But there is still plenty of time for all
sorts of other stuff.
Beyond was a minor Marvel mini series from a few years back, by the much
missed Dwayne McDuffie and Scott Kolins. It came out right at the same time as
all that Civil War nonsense, and was spectacularly out of fashion at a time
when Reed Richards was being a suspicious dick towards Spider-man at a bloody
funeral.
No wonder it’s held up so much better than
most of the Marvel titles at that time. Beyond is still a pleasantly nostalgic
read, and even though it’s just another six-issue comic designed mainly to give
characters like Hank Pym, Firebird and Deathlok something to do.

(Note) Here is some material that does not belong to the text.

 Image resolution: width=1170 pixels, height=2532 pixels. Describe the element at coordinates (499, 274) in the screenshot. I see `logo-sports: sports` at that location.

It’s intentionally hitting those nostalgia
buttons – targeting specific vibes of time gone by. Pym and The Wasp have been
fighting the good fight since the sixties, there is some very silly, very seventies
cosmic shenanigans, an eighties dash of treating it all with super-seriousness,
(and just the slightest touch of realism) and a nineties tendency to throw a
bunch of random characters from the back catalogue together and treat them like
actual human beings.
So I ended up liking Beyond much more than
I thought I would when I finally got around to it recently. It had almost no
impact on the Greater Marvel Saga, but it’s all the better for it, and manages
some sharp characterisation (It’s the only comic where I’ve ever liked The
Hood, and it also uses the only version of Deathlok I’ve ever given a damn
about).
McDuffie was always so good at these
straight-up superheroics, with his work only suffering when it was hammered
into some Grand Editorial Vision, and Beyond is the perfect example of this.
It’s one of my favourite times of the year right now,
when the NZ International Film Festival rolls into town.
I don’t go as crazy as I used to, but I
always see half a dozen films each year – usually a mix of weirdo horror,
supreme arthouse, worthy re-release and some kind of music documentary. I
already saw Cabin In The Woods with an appreciative audience last week, and a
magnificently loud and brilliantly huge print of The Shining yesterday, and Killer Joe last night, which managed to be even more spectacularly trashier than I expected.
But my favourite film of the festival so
far is undoubtedly Sightseers. I’ve
made no secret of my fondness for Ben Wheatley’s films, and after the fucked-up
gangster shit of Down Terrace, and the fucked-up horror shit of Kill List,
Sightseers is the fucked-up romantic comedy shit.
It’s really horrible, and really funny, and
I’m always after that in a film. It’s got tender moments of madness, some
achingly beautiful natural landscapes and some remarkable gore. It has somebody
getting their face bashed in with excruciating detail while there is a
passionate reading of Jerusalem on the soundtrack, a wicked ending and a giant fucking pencil. It’s
about ley lines, and politeness, and broken people finding some kind of
happiness.
It’s just about everything I want in a
movie.
It’s a shame that the thing that makes
Carla Speed MacNeil’s Finder comic
so interesting – that fact that it’s so complex, impossible to categorise and
difficult to even describe – are the same things that make it hard to get into
in the first place.
I mean, I’m 350 pages into the first big
collected volume, and I have no fucking idea what’s going on.
But I want to know more, and that’s always
a good sign.
On the other hand, the latest Parker book
by Darwyn Cooke – The Score – is effortlessly smooth and goes down like good
whisky. There is less of the storytelling experimentation that Cooke used to
hook the reader in the first two books, but the more straight-faced the
storytelling is, the more effective it is.
It only took me a couple of decades to get
around to watching Andre Tarkovsky’s Solaris.
It was totally worth the wait.
Tarkovsky reckoned the main purpose of the
scene on the highway was that it would drive all the stupid people out of the
cinema, but it’s brilliantly intense cinema, even when nothing is happening.
(And very, very funny – of course a modern Soviet filmmaker would have a
hard-on for a modern traffic system.)
And the bit at the end with the dripping
water is driving me crazy. Top stuff. Now I’m off to watch Stalker.
For a new Peter Bagge comic, the four-issue Reset min-series ended on a
surprisingly sweet note. Bagge is getting soft, man.
2 comments:
To be fair, after the ending of 'Apocalypse Nerd', (which is great but probably the bleakest story I've ever read, managing to be harsher than even The Road or Crossed) anything Bagge does is going to be fairly cuddly by comparison!
I am exactly where you are in the firstFinder volume right now, and I thought I was the only one that felt completely lost. I'm sure it'll coalesce in the next 350pgs - I'm taking the same approach to it that I take to any David Milch work - but I was starting to feel like the only one floundering.
By the way, I've been a long-time reader, first-time commenter. I love the blog - please keep it up. Thanks!